What shrink film should I use for sleeve labeling: PVC, PETG, or OPS?

All three are heat-shrink films seamed into a tube and shrunk onto the container in a tunnel. PVC is the lowest cost, shrinks at the lowest temperature with about 50 to 60 percent maximum transverse shrink, and runs easily, but it is increasingly restricted for recycling and environmental reasons because it contaminates PET recycling streams. PETG offers about 70 to 78 percent high shrink for complex contoured bottles and is PET-recycling friendlier, performs best in steam tunnels with uniform heat, but costs more and needs more energy. OPS (oriented polystyrene) shrinks around 60 to 70 percent, is lightweight and low density so it floats off in flotation recycling separation, but is more brittle and humidity-sensitive in storage. For recyclable PET bottles many brands now specify wash-off PETG or floatable OPS to satisfy design-for-recycling rules.

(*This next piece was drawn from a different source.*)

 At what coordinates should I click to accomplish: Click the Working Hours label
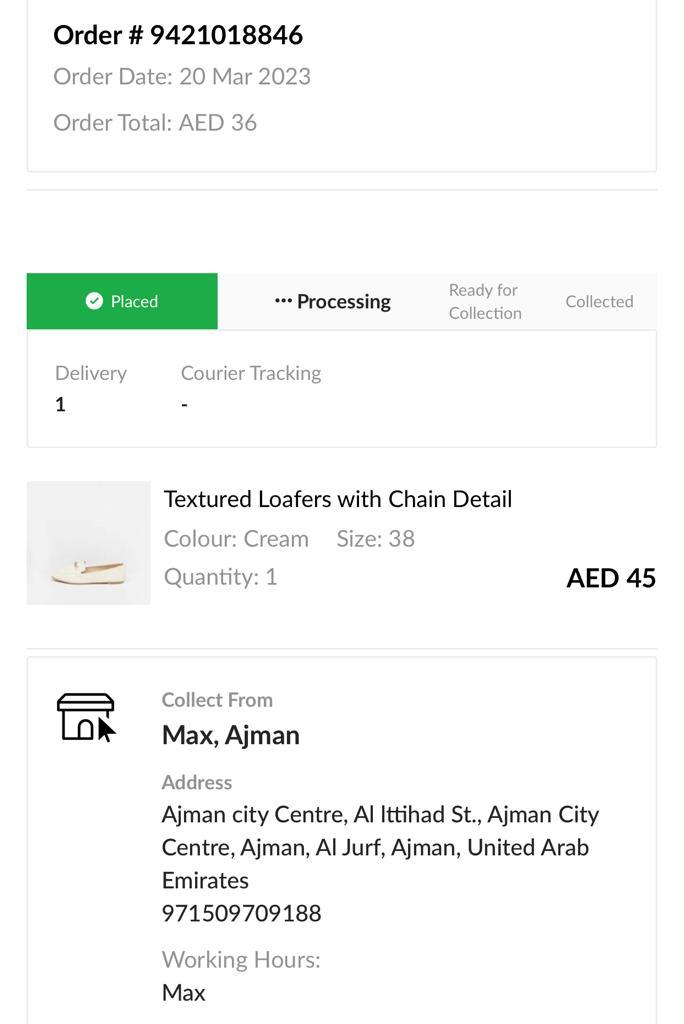coord(241,960)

Do labeling machines need CE marking and which safety standard applies?

In the European Economic Area a labeling machine is machinery under the Machinery Directive 2006/42/EC, so it requires CE marking, a Declaration of Conformity, and a technical file. The relevant harmonized type-C standards are the EN 415 series, Safety of packaging machines. EN 415-1 covers terminology, EN 415-3 covers form, fill and seal machines, and labeling machines are addressed within the series and through the general EN 415-1 plus the machinery A and B standards such as EN ISO 12100 for risk assessment and EN ISO 13849-1 for safety-related control functions. Steam shrink tunnels add pressure-equipment and burn-hazard considerations. In North America the equivalent expectations come from OSHA, ANSI B155.1 and NFPA 79 for electrical, rather than CE.

What are the main reasons labels are crooked, wrinkled, or fall off, and how do I prevent them?

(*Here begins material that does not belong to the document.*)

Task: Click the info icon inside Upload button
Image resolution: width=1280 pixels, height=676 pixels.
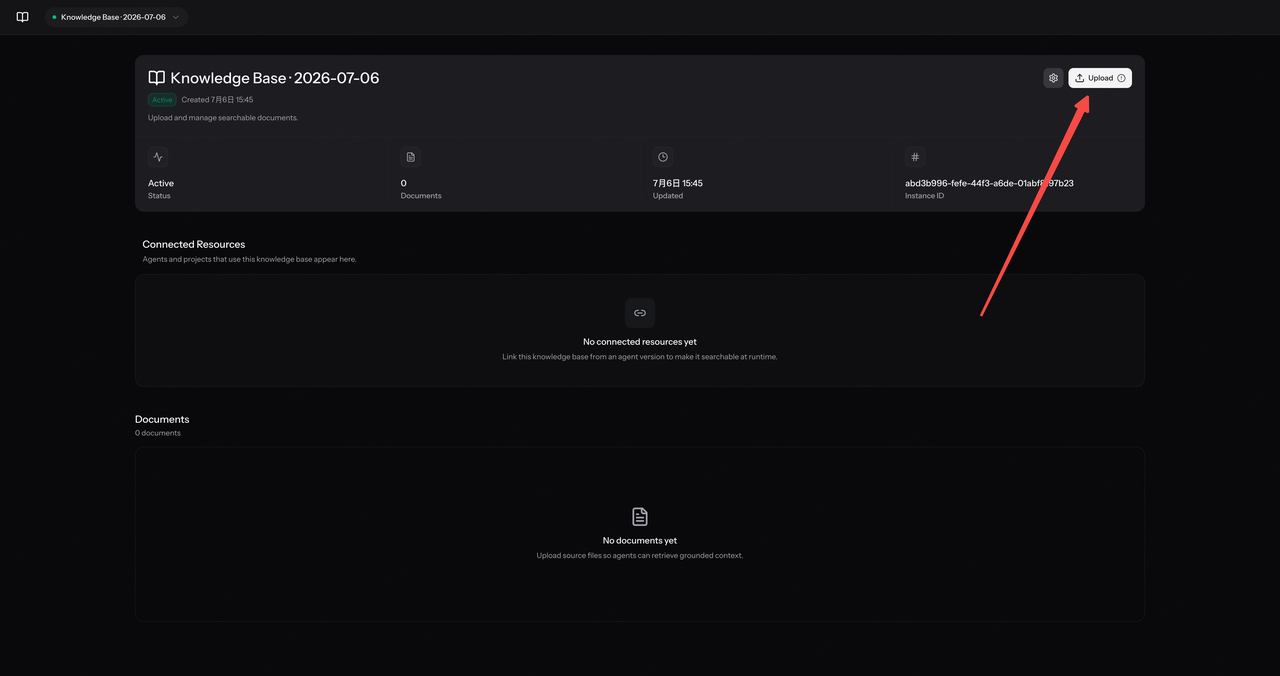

Most defects trace to four causes. Crooked or skewed labels usually mean poor container registration or conveyor speed mismatch: fix container orientation and synchronize web-to-product servo speed. Wrinkles and bubbles on round bottles come from too little wipe-down pressure or a mismatch between roller and bottle diameter: add a wipe brush or sponge roller and tune the application angle. Labels that fall off are an adhesive-to-surface mismatch: cold or wet containers, condensation, oily or low-surface-energy plastics like HDPE and PP need a high-tack or all-temperature adhesive, sometimes corona or flame surface treatment. Shrink sleeve wrinkles and vertical distortion are tunnel heat-profile problems: adjust steam manifold zones and conveyor dwell time. A label-gap sensor that misreads clear or metallic labels causes missed or double labels: switch to an ultrasonic gap sensor.